London loses €210 billion a day finance market as Brexit looms

CME Group is moving its European market for short-term financing, the largest in the region, to Amsterdam

FILE PHOTO: A person walks through the financial district during rainy weather in London, Britain, September 23, 2018. REUTERS/Henry Nicholls/File Photo
Powered by automated translation

The City of London is being dealt another Brexit blow.

CME Group is moving its European market for short-term financing, the largest in the region, out of London because the exchange operator wants to guarantee continental firms can continue to use it if there is a no-deal Brexit.

The decision, which was taken before CME took over the business from NEX Group last week, is the first example of a major financial market leaving the UK. While every sizeable trading venue has set up a regulated entity in the European Union because of Brexit, BrokerTec - as the business is known - is the first to move an existing market from London to a continental European city: Amsterdam.

“All of our euro-denominated bonds and repo will move to Amsterdam,” said John Edwards, managing director of BrokerTec Europe. “We saw no benefit in splitting liquidity pools. Our UK business will not be able to provide services to the European clients.”

BrokerTec is not alone in planning for the worst. Stifel Financial is ensuring it can continue offering financial services in Europe by buying the brokerage operations of Germany’s MainFirst. And BNP Paribas plans to move between 85 and 90 employees from its global markets unit in London to other European financial centres in case of a hard Brexit.

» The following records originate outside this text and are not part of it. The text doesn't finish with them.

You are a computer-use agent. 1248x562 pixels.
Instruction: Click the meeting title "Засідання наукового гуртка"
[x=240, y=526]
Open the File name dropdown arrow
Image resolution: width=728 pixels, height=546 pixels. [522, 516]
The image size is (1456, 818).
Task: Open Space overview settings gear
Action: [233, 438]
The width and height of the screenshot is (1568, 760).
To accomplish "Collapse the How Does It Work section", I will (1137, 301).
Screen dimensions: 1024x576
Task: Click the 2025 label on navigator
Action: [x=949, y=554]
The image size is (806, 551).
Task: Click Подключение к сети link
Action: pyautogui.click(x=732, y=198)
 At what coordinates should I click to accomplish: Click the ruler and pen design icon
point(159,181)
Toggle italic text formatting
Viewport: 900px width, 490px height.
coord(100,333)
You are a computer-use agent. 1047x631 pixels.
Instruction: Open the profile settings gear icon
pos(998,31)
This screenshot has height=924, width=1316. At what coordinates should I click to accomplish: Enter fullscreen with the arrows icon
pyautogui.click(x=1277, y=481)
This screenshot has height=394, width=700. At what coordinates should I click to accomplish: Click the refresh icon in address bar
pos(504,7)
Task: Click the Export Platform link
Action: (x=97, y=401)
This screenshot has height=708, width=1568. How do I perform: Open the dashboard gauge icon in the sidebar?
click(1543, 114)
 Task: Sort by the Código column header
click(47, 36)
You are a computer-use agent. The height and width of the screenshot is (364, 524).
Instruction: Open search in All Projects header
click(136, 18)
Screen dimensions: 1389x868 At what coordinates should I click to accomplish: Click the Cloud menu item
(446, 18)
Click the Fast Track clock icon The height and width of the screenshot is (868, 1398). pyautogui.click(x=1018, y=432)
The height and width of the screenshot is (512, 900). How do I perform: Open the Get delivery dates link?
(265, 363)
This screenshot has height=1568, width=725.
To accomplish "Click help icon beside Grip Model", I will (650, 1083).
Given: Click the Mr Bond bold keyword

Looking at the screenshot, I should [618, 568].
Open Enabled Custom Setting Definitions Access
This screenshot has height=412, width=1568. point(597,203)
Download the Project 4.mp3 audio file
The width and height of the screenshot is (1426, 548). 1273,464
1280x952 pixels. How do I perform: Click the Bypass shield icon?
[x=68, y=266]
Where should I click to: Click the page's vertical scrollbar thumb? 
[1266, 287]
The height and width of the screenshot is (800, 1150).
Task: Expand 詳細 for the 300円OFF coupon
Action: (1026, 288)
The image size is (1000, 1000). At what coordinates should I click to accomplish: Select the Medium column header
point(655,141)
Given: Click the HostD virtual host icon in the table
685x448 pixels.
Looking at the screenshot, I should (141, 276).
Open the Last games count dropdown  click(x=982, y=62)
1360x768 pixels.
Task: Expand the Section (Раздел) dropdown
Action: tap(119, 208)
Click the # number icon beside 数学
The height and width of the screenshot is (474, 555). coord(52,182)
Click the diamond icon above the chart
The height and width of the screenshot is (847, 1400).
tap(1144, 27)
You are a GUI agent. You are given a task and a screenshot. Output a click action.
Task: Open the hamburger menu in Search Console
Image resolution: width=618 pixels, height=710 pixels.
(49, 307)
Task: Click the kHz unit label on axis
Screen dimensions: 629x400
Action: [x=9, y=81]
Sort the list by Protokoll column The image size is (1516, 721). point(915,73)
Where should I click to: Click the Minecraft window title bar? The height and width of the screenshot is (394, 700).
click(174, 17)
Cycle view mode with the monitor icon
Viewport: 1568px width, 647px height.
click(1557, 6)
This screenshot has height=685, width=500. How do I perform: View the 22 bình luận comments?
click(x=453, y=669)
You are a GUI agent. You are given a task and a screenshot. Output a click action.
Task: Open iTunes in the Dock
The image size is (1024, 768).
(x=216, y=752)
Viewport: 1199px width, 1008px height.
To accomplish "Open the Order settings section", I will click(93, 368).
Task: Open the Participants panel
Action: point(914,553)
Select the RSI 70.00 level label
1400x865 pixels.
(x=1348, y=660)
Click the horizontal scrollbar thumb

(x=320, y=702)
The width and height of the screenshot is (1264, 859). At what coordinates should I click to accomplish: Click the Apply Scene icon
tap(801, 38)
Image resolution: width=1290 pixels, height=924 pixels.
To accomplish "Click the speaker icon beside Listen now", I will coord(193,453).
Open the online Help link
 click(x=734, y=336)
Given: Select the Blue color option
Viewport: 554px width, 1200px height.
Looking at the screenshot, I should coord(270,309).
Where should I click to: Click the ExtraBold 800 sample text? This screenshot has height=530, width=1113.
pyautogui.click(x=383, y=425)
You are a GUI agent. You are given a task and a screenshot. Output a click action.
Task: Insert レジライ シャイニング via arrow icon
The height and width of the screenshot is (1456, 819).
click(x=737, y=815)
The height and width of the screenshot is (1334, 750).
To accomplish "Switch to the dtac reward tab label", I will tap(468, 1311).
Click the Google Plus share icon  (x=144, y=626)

BrokerTec Europe currently employs as many as 90 people in London, according to a source. A third of those are front office, with the remainder working in technology or support roles.

About €210 billion (Dh884.83bn) per day of European short-term financing instruments were traded on BrokerTec in October, Mr Edwards said. That market will be shifted to CME’s Dutch subsidiary, NEX Amsterdam. BrokerTec’s UK entity traded an additional €59 billion of UK gilt repo deals, which will all remain in London post-Brexit.

_______________

Read more:

Most Britons now want to stay in EU, new survey finds

Britain strikes EU deal on financial services

_______________

BrokerTec’s European government bond cash market will also move to the Dutch city, while its gilt market will stay in the UK. The company doesn’t disclose trading volumes for its cash bond markets outside the US.

CME completed its takeover of BrokerTec’s owner, NEX, last week. BrokerTec has been signing up customers to trade with NEX Amsterdam, which still needs regulatory approval, since the summer. It plans to open the new market in February, well before the UK leaves the EU on March 29.

BrokerTec wanted to eliminate the risk that its EU-based clients could lose access to the European repo market. Some of Europe’s biggest trading venues and trading firms have warned of the danger of “split liquidity pools”, where trading becomes more difficult and costly because investors on different sides of the North Sea can no longer trade with each other.

“Nobody knows what the European landscape is going to look like in five months’ time, let alone three years’ time,” Mr Edwards added.

He declined to say whether NEX Amsterdam would employ more than the 12 people that it said would work for the Dutch entity when it announced its choice of the Netherlands a year ago.

BrokerTec has applied to be a regulated market in the Netherlands, even though it operates as a multilateral trading facility in the UK. Multi-lateral trading facilities have to apply the Dutch bonus cap - Europe’s toughest - on employees, but regulated markets are exempted from the limits on pay.

A report released in July by EY showed investment from abroad in British financial-services firms fell 26 percent in 2017. During the same period, Germany experienced a 64 per cent increase, while the figure for France more than doubled. London still attracted more inward investment in financial services than any other EU city, but the gap with Paris, Frankfurt and Dublin was narrowing.